We have already informed our MindLink subscribers about the new Accounting Act effective from 1 January 2022, which will result in relevant regulations being changed or a new one issued. This article explores the Cabinet of Ministers’ new Rule 590, which explain how a company’s assets and liabilities should be valued in its books and presented in its financial statements if the company or its business unit is dissolved. Rule 590 has been issued under section 21(3) of the new Accounting Act and replaces Rule 583.

Key amendments

Adopted on 31 August 2021, Rule 590 will come into force on 1 January 2022 together with the new Accounting Act and several related regulations.
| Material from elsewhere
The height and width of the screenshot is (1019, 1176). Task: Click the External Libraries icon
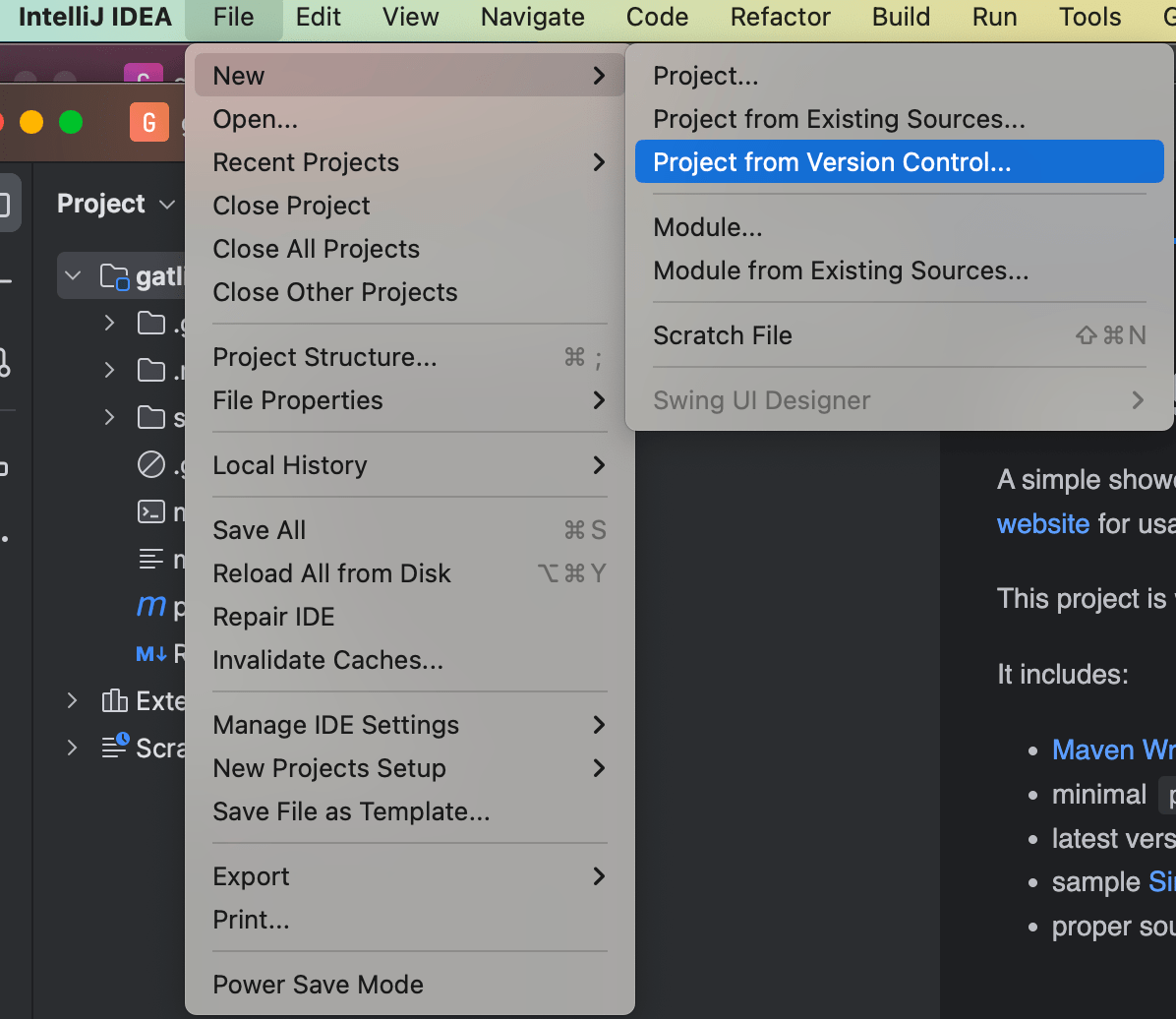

Rule 590 amends the current regulations.

1. Rule 590 explains in more detail how assets and liabilities should be valued and presented on the balance sheet and in the profit and loss account as part of the closing financial statements.

Any surplus assets should be presented under balance-sheet assets, while liquidation capital – an amount that matches the surplus assets and serves as a basis for preparing the property distribution plan and for computing the liquidation quota – should be presented under balance-sheet liabilities in the closing financial statements.
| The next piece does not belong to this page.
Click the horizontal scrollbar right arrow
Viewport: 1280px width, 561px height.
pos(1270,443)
2. Rule 590 includes a reference to particular paragraphs of Rule 775, “Application of the Company and Consolidated Accounts Act,” which lays down procedures for valuing the assets and liabilities and preparing the closing financial statements.
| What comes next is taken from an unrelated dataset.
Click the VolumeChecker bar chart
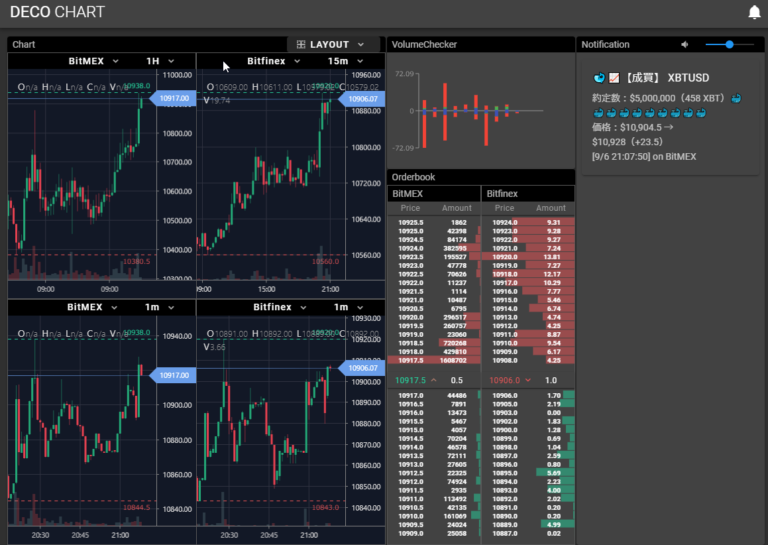Viewport: 768px width, 545px height. 480,110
Draft Rule 590 states that Rule 775 needs more amendments to eliminate discrepancies with Rule 590 and section 21(1) of the new Accounting Act when it comes to preparing the closing financial statements in the case of a company’s dissolution.

3. Paragraph 2 of Rule 583 included only one case that was not covered by Rule 590, i.e. companies that are liquidated by reorganising a group if its parent or another subsidiary fully takes over the assets and liabilities of the company in liquidation.

This paragraph has now been revised to add two cases that are not covered by Rule 590:

  • A municipality, a budget institution, a partly state-funded, derived public person, and a non-state-funded institution ceases to exist by going into reorganisation or dissolution.
  • A company with single-entry bookkeeping under section 10(3) of the Accounting Act is dissolved.

4. Rule 590 includes procedures for valuing assets and liabilities not only in the case of liquidation but also for dissolution in the case of insolvency proceedings.

Paragraph 8 of current Rule 583 is not included in Rule 590 because the profit and loss account is no longer used as a basis for preparing the corporate income tax return from 2018.

What parts of the current regulations will be included in Rule 590?

  • No changes are made to how the profit and loss account should be prepared and how shareholders’ equity should be computed and presented on the balance sheet.
  • There is still an exemption from valuing tangible and intangible assets at net revenue owned by sole traders, farm or fishery operations, associations, foundations, trade unions, political parties and religious organisations that are being dissolved. In those cases there are no creditor claims to be satisfied, so there is no need to sell assets – the sole owner of the company in liquidation or another person will take over the entire property (including liabilities).
  • The rules for valuing assets and liabilities on the dissolution of a company’s business unit are retained.

Information about draft Rule 590 is published on the Finance Ministry’s website, and the State Revenue Service issued guidance on 6 September 2021.